Endocrinologst here, it’s a great question.
- Some elements of gender construct are indeed socially determined but tend to follow physical traits. Like: any job involving upper body strength will be dominated by men.
- Some elements appear inborn even w/o tracking any physical traits. Like: women generally are more attuned to social relationships and this goes right back to newborns. Even newborn baby girls pay more attention to faces & recognizing different people & their relationships than do newborn baby boys. Also: even in male monkeys, baby males are fascinated by rolling and moving toys (trucks, balls) while the girl monkeys gravitate toward dolls. Males (both human + monkey) are also much more likely to do „rough-and-tumble play“, like wrestling and mock-fighting.

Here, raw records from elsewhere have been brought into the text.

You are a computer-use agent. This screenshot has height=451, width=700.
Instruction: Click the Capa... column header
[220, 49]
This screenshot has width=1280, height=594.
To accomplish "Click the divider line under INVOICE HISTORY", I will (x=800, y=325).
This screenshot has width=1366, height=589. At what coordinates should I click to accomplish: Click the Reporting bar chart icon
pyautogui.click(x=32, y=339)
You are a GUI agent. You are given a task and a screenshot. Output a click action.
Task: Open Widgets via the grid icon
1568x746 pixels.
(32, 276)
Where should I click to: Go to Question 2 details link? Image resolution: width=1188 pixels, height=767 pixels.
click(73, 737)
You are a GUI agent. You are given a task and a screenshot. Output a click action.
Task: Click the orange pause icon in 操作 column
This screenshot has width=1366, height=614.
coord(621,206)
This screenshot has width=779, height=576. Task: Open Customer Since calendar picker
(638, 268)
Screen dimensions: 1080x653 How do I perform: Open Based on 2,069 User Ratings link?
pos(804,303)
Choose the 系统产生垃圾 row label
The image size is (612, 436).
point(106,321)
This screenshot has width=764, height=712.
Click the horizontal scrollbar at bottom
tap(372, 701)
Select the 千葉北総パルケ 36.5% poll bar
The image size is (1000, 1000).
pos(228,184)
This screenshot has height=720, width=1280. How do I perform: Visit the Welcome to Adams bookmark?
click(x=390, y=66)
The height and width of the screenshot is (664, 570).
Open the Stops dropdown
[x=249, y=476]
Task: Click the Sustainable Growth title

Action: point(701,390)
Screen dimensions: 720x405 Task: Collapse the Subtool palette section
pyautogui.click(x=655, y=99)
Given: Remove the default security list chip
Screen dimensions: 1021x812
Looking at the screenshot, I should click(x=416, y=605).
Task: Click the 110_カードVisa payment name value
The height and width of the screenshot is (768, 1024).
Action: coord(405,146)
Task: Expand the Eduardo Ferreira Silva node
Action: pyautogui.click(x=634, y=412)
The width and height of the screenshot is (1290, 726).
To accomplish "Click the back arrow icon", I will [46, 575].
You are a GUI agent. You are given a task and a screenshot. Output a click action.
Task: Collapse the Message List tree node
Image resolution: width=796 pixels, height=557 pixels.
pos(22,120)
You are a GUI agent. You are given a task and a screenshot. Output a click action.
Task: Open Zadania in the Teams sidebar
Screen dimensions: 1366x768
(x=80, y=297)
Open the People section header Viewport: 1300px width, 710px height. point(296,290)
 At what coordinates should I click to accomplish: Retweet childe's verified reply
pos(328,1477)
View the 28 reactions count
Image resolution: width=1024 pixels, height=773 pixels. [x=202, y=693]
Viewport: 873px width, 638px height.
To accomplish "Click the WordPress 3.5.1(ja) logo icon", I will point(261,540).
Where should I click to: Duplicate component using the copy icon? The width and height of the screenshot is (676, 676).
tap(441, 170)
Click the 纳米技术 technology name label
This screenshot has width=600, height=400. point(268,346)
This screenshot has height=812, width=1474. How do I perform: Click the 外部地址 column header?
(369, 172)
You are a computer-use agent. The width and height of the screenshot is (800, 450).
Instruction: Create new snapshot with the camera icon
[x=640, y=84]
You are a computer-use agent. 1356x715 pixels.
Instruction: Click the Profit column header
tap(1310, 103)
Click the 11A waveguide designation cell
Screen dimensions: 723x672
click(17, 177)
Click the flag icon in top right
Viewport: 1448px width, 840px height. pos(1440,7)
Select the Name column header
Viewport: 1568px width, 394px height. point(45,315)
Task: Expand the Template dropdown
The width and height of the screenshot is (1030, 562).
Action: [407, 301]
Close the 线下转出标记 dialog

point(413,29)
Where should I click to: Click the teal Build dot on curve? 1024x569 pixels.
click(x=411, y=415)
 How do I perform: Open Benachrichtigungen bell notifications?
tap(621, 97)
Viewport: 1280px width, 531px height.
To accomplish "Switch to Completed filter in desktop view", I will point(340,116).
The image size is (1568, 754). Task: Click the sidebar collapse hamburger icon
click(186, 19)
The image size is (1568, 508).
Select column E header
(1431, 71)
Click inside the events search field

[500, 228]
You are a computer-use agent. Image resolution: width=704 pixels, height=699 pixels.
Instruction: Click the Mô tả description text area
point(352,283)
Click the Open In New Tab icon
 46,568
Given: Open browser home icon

- an element that fascinates me is the following intersection of biology + culture: it appears that young children in any society search out that society’s particular gender roles and almost slavishly copy them. That is, a little girl is drawn to do whatever things she sees adult women doing, a little boy is drawn to do whatever things he sees adult men doing. They go really overboard with it, too, even in families where parents attempt to raise them w/o standard gender roles. There’s so much that is fascinating about this tendency – especially, how does a very young, preverbal child even know what sex it is? (Think about it; it’s not obvious.) Babies figure this out very early, in the first year, & immediately start aligning themselves with their chosen gender role, & it’s unclear how they know to pick the „correct“ role.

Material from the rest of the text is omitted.